Similarly, a computer cannot work without the processor, and this may make one think that the processor is the principal part of the computer. However, no processor can operate as such without a proper environment, including other processor chips (controllers etc.) as well as "lower-level" devices like power suppliers, connectors etc. One could observe that replacing one processor with a quite different one, or even with a many-processor system, with appropriate adjustments made to the operating system, would retain basically the same functionality, provided the peripherals are the same, which heavily undermines the idea of the processor's priority in "computership". In the same manner, in the early age of radio, the vacuum tube might be thought to be indispensable for signal amplification---now we know about transistors, digital logic chips etc.
Moreover, no computer can operate as such without being intended to do so, that is, without being fed an appropriate sequence of instructions and prompts from its exterior. For instance, I turn on my laptop, and it starts Windows'98 and initialises a number of applications I typically use, as if it knew what to do by itself; however, it is I who configured it that way, and it would stay idle after startup until I tell it what to do next. Well, one could suggest less trivial examples like a server communicating with the other computers through the Internet in the 24x7 regime and performing a lot of tasks of all sorts without any human interference; this superficial autonomy can fool nobody who ever dealt with server administration. However, this latter example brings us closer to artificial reason than any trick with artificial intelligence. If computers are ever to develop a kind of consciousness, this can only occur through their integration in a kind of society, in which the sense of any single computer's existence comes from its place in the whole computer network. No computer will become conscious on itself, without being meant to become conscious. It does not really matter whether that will be the "society" of computers of the same or different kinds, or computer-human communication.

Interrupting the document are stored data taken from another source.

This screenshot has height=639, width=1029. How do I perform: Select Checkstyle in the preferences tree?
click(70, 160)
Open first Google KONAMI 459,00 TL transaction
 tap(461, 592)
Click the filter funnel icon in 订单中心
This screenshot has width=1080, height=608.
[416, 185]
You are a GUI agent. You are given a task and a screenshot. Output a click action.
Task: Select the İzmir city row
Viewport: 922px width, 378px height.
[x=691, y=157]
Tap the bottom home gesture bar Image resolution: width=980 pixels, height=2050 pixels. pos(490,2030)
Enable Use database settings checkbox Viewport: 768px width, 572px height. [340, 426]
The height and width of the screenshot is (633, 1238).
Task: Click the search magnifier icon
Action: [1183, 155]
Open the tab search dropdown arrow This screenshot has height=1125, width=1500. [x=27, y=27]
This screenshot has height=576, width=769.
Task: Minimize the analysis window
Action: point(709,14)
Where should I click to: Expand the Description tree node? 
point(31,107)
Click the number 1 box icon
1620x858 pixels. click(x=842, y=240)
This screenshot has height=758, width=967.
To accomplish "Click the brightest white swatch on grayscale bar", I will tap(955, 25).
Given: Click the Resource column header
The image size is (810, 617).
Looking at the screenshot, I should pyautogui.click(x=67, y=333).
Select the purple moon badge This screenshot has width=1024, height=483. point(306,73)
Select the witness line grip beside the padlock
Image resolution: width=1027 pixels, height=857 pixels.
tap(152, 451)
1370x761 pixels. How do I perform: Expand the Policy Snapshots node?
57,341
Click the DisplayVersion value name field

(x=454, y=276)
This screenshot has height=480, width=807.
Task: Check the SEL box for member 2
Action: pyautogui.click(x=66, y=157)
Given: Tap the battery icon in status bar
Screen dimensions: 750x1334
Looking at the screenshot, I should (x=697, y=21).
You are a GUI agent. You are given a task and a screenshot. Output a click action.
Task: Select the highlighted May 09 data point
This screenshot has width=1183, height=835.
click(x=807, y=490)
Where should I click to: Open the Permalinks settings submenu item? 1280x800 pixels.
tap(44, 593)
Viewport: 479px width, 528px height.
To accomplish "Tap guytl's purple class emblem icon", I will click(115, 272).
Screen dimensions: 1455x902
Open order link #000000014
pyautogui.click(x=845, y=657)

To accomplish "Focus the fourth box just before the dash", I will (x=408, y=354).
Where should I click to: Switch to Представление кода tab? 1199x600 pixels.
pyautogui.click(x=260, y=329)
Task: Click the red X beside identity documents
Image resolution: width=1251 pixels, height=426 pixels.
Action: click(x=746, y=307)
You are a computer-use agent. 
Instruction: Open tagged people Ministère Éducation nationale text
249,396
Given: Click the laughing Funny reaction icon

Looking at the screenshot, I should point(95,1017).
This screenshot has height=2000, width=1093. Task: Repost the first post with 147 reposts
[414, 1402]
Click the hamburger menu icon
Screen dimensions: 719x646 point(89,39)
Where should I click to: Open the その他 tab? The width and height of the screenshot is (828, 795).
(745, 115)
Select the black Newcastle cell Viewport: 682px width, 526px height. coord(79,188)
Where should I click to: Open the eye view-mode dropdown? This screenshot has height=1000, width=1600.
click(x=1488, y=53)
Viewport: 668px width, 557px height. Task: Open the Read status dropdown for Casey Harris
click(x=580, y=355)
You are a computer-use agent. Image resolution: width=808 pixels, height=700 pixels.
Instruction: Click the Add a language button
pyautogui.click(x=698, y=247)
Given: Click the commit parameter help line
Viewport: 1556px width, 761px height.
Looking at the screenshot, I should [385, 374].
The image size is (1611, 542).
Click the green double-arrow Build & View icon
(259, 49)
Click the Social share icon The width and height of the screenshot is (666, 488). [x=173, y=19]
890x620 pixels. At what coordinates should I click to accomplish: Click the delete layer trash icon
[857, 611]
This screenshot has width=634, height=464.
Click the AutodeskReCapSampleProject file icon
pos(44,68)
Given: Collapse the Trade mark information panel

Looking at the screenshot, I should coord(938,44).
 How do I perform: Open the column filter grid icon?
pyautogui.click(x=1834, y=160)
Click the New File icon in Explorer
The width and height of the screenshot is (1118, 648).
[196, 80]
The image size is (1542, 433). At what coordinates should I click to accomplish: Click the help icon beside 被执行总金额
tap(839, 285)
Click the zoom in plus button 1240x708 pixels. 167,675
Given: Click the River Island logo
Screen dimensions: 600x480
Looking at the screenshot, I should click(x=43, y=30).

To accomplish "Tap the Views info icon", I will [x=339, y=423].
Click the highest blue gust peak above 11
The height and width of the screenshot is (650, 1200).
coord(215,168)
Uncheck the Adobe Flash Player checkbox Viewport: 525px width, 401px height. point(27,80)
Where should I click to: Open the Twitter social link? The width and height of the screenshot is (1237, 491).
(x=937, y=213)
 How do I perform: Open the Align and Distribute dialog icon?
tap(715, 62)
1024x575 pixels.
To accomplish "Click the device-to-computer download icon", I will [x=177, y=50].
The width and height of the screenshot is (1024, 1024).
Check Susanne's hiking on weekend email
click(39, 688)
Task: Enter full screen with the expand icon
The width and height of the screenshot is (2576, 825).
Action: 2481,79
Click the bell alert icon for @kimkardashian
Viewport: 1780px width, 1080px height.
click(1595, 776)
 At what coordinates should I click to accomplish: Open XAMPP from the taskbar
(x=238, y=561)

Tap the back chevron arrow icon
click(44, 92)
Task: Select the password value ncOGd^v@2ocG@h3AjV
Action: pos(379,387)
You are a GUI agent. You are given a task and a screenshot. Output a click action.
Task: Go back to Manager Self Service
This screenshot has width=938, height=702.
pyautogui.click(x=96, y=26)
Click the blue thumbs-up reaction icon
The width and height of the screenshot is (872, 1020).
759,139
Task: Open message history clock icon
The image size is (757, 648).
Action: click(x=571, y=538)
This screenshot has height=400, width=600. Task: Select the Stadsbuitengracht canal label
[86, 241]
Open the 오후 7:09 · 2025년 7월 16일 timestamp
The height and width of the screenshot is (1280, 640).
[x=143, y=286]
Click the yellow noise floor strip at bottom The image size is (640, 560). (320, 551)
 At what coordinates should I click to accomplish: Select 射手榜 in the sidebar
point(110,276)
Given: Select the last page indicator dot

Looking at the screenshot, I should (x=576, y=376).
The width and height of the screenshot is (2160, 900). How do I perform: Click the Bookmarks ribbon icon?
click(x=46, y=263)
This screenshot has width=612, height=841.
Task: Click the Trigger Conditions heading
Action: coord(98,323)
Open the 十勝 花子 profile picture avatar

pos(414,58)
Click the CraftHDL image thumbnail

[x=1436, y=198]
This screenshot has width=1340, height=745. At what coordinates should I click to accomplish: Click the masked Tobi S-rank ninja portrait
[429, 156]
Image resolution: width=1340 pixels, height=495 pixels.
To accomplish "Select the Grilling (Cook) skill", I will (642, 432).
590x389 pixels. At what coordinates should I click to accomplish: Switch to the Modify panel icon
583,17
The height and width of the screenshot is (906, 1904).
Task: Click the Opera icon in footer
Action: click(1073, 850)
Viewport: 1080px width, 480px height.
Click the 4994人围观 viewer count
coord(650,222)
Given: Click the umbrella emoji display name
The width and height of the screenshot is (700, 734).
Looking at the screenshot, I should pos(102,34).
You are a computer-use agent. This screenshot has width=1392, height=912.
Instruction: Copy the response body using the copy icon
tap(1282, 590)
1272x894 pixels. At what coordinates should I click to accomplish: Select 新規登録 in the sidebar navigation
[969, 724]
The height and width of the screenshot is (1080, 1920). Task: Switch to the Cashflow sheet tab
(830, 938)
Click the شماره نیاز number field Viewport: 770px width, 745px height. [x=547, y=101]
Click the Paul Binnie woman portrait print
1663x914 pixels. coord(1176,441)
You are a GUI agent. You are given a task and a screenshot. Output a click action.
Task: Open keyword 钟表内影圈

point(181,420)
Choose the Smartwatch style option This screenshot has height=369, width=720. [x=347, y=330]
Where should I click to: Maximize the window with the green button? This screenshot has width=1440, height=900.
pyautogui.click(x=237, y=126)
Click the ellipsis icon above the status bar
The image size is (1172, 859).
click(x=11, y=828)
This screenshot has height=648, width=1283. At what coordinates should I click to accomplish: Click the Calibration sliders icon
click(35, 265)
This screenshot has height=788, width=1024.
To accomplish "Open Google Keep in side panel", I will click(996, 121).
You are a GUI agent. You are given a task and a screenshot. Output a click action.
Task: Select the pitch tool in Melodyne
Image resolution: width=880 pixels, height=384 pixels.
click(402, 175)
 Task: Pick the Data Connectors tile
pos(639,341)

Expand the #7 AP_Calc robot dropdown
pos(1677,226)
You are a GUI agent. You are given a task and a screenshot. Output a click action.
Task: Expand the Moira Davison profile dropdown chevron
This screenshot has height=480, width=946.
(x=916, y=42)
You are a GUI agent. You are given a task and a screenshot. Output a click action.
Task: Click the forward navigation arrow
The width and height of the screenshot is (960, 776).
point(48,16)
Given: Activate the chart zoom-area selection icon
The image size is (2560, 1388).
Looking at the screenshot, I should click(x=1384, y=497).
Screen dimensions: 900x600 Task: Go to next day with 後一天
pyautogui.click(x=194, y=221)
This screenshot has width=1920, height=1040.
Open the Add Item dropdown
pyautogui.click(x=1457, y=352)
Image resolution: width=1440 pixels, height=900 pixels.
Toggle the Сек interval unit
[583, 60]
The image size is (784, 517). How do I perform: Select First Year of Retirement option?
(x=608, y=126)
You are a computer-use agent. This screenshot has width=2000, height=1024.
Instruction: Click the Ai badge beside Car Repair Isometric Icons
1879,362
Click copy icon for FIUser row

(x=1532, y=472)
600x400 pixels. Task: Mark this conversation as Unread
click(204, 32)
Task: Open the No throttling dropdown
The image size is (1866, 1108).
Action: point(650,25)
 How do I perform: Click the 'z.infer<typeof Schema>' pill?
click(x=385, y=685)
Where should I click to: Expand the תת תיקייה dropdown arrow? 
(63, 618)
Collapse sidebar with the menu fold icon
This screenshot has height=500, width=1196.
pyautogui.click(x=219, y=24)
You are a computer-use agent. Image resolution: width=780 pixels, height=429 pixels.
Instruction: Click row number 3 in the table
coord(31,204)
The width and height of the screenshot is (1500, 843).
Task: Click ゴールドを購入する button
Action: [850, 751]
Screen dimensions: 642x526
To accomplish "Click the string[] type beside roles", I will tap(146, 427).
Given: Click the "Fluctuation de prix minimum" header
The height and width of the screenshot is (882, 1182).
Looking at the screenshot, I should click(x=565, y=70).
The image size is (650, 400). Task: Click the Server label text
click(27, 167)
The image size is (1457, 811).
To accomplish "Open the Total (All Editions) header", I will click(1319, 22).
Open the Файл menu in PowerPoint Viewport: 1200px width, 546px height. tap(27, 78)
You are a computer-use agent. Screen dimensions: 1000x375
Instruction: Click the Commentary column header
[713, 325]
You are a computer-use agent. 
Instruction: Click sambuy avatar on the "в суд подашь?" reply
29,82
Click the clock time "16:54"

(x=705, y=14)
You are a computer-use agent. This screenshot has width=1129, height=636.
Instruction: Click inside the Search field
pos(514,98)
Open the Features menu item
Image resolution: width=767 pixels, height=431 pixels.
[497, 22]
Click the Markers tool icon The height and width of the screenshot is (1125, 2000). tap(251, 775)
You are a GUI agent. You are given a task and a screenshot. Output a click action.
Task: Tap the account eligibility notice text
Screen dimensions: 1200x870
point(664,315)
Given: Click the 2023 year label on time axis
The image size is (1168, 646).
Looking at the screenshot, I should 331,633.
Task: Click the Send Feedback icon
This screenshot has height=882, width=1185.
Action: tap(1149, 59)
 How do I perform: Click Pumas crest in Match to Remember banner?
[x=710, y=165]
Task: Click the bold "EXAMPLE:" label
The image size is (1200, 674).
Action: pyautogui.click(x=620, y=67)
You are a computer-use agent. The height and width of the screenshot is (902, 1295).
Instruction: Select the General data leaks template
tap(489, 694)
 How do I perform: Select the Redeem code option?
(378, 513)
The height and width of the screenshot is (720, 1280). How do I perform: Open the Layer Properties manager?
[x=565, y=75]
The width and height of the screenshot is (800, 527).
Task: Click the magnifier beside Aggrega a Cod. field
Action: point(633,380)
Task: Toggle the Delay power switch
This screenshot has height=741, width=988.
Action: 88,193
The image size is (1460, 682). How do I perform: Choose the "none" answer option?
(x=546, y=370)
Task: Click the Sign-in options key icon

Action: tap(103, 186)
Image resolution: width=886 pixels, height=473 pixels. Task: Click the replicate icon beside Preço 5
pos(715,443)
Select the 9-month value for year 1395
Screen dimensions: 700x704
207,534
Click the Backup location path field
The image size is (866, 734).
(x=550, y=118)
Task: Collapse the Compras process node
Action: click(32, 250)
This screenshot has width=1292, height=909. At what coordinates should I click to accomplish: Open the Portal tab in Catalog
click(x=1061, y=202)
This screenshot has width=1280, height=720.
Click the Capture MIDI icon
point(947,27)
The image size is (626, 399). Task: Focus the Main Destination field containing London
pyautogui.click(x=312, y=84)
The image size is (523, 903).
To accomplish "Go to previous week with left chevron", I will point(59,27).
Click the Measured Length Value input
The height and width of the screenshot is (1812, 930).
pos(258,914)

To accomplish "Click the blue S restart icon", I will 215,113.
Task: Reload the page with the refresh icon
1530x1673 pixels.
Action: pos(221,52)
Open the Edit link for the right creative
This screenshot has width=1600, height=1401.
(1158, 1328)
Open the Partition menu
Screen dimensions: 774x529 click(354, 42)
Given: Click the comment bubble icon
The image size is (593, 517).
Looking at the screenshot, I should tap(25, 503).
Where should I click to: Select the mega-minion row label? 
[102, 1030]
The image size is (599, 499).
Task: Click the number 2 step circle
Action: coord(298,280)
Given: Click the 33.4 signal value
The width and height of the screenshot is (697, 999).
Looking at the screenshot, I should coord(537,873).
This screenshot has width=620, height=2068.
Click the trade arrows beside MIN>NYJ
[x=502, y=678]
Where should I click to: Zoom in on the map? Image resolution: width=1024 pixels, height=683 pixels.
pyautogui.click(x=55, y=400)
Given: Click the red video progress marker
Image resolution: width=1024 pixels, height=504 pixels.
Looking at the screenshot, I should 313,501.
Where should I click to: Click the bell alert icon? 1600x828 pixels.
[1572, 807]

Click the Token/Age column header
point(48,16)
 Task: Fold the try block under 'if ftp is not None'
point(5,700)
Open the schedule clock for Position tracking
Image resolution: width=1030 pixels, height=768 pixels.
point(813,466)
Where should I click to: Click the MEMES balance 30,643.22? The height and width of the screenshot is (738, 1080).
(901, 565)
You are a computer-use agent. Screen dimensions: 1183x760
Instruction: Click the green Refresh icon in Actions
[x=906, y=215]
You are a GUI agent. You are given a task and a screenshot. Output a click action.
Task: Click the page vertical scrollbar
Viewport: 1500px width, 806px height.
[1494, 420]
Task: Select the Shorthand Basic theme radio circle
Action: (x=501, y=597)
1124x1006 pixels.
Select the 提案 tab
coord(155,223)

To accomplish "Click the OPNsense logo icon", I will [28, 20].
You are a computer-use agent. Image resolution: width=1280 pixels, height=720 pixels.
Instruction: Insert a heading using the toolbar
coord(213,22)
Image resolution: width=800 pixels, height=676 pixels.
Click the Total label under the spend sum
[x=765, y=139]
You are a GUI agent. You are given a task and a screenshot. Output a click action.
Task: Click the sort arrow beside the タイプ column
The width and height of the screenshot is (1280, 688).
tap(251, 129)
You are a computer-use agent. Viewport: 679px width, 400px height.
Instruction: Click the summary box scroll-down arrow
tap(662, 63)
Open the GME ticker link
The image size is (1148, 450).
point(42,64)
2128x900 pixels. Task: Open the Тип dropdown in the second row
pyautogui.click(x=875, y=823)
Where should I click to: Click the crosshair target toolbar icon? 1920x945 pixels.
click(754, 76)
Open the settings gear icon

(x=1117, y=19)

The problem of the relations between thought and language has always been considered very important for understanding consciousness. However, many thinkers narrowed it to the problem of the expressibility of the inner psychological processes or subjective states in words, which lead to conceptual difficulties and false conjectures. Language can in no way be reduced to words, and even less to the spoken word, speech. The same things can be communicated by different means, like behavioural hints, gestures, facial expressions---or even refraining from any perceptible action. Words and speech are related to all those modes of communication like digital to analogue processing, or credit card payment to direct goods exchange. Here, the old theory by K.Marx comes up in a probably unexpected aspect: the development of language as a universal tool of human communication follows exactly the same route as the development of money exchange from the primitive forms of exchange to complex indirect exchange systems, and the adherence of some layers of society to the idea of the priority of the word (and thought) rather than physical action can be assimilated to the banker's belief that the capital is the motive force of industry. Yes, it is, in a society of definite type---and it is not, in some other kinds of society. There are different levels of thinking, and words may dominate on some of them, while non-verbal communication plays the role of language in other domains.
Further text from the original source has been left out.